%%
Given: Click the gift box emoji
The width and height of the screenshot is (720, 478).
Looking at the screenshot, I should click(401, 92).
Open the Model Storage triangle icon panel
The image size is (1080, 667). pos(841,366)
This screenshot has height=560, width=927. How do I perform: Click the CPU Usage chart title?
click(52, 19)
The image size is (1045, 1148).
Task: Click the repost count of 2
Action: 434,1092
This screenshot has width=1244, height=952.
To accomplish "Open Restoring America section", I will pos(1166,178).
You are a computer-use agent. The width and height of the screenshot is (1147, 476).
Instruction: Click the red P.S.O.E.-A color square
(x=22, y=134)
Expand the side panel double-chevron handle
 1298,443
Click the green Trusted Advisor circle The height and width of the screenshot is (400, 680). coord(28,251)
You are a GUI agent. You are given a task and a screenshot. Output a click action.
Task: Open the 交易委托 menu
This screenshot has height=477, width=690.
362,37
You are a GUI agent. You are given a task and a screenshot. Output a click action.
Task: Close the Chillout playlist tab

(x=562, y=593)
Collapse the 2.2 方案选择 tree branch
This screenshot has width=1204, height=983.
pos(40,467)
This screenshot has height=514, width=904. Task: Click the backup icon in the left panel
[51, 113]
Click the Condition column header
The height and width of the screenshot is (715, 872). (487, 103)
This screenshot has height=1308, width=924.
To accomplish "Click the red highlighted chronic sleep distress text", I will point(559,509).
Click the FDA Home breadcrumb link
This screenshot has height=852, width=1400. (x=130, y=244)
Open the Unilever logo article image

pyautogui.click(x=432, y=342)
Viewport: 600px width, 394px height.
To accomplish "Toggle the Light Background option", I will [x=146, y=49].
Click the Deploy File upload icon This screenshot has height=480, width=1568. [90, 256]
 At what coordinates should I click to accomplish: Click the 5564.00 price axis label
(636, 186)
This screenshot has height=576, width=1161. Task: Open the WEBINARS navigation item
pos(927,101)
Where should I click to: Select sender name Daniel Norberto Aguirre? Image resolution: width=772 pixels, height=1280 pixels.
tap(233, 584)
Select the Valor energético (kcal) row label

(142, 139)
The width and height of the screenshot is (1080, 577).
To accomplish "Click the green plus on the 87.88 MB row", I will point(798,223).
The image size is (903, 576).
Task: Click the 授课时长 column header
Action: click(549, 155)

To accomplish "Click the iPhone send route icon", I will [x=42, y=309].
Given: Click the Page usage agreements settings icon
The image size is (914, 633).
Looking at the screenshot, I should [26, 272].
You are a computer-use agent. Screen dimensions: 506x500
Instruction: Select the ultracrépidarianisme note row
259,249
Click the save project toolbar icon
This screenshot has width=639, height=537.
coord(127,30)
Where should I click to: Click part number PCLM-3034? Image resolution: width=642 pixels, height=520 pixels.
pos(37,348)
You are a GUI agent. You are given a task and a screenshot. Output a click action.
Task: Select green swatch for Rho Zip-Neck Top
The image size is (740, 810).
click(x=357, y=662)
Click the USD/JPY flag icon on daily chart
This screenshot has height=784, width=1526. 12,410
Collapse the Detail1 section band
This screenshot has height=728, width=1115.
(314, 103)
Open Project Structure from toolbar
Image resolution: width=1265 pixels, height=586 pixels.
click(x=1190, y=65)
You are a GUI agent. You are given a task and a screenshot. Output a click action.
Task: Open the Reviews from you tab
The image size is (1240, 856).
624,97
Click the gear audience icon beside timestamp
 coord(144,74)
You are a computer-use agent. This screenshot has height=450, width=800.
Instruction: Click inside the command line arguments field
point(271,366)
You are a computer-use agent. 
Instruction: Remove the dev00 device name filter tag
%%
▶ **Task goal**
Take the records and restate them word for word.

▶ **Response box**
Given: Click the gift box emoji
The width and height of the screenshot is (720, 478).
Looking at the screenshot, I should click(401, 92).
Open the Model Storage triangle icon panel
The image size is (1080, 667). pos(841,366)
This screenshot has height=560, width=927. How do I perform: Click the CPU Usage chart title?
click(52, 19)
The image size is (1045, 1148).
Task: Click the repost count of 2
Action: 434,1092
This screenshot has width=1244, height=952.
To accomplish "Open Restoring America section", I will pos(1166,178).
You are a computer-use agent. The width and height of the screenshot is (1147, 476).
Instruction: Click the red P.S.O.E.-A color square
(x=22, y=134)
Expand the side panel double-chevron handle
 1298,443
Click the green Trusted Advisor circle The height and width of the screenshot is (400, 680). coord(28,251)
You are a GUI agent. You are given a task and a screenshot. Output a click action.
Task: Open the 交易委托 menu
This screenshot has height=477, width=690.
362,37
You are a GUI agent. You are given a task and a screenshot. Output a click action.
Task: Close the Chillout playlist tab

(x=562, y=593)
Collapse the 2.2 方案选择 tree branch
This screenshot has width=1204, height=983.
pos(40,467)
This screenshot has height=514, width=904. Task: Click the backup icon in the left panel
[51, 113]
Click the Condition column header
The height and width of the screenshot is (715, 872). (487, 103)
This screenshot has height=1308, width=924.
To accomplish "Click the red highlighted chronic sleep distress text", I will point(559,509).
Click the FDA Home breadcrumb link
This screenshot has height=852, width=1400. (x=130, y=244)
Open the Unilever logo article image

pyautogui.click(x=432, y=342)
Viewport: 600px width, 394px height.
To accomplish "Toggle the Light Background option", I will [x=146, y=49].
Click the Deploy File upload icon This screenshot has height=480, width=1568. [90, 256]
 At what coordinates should I click to accomplish: Click the 5564.00 price axis label
(636, 186)
This screenshot has height=576, width=1161. Task: Open the WEBINARS navigation item
pos(927,101)
Where should I click to: Select sender name Daniel Norberto Aguirre? Image resolution: width=772 pixels, height=1280 pixels.
tap(233, 584)
Select the Valor energético (kcal) row label

(142, 139)
The width and height of the screenshot is (1080, 577).
To accomplish "Click the green plus on the 87.88 MB row", I will point(798,223).
The image size is (903, 576).
Task: Click the 授课时长 column header
Action: click(549, 155)

To accomplish "Click the iPhone send route icon", I will [x=42, y=309].
Given: Click the Page usage agreements settings icon
The image size is (914, 633).
Looking at the screenshot, I should [26, 272].
You are a computer-use agent. Screen dimensions: 506x500
Instruction: Select the ultracrépidarianisme note row
259,249
Click the save project toolbar icon
This screenshot has width=639, height=537.
coord(127,30)
Where should I click to: Click part number PCLM-3034? Image resolution: width=642 pixels, height=520 pixels.
pos(37,348)
You are a GUI agent. You are given a task and a screenshot. Output a click action.
Task: Select green swatch for Rho Zip-Neck Top
The image size is (740, 810).
click(x=357, y=662)
Click the USD/JPY flag icon on daily chart
This screenshot has height=784, width=1526. 12,410
Collapse the Detail1 section band
This screenshot has height=728, width=1115.
(314, 103)
Open Project Structure from toolbar
Image resolution: width=1265 pixels, height=586 pixels.
click(x=1190, y=65)
You are a GUI agent. You are given a task and a screenshot. Output a click action.
Task: Open the Reviews from you tab
The image size is (1240, 856).
624,97
Click the gear audience icon beside timestamp
 coord(144,74)
You are a computer-use agent. This screenshot has height=450, width=800.
Instruction: Click inside the command line arguments field
point(271,366)
You are a computer-use agent. 
Instruction: Remove the dev00 device name filter tag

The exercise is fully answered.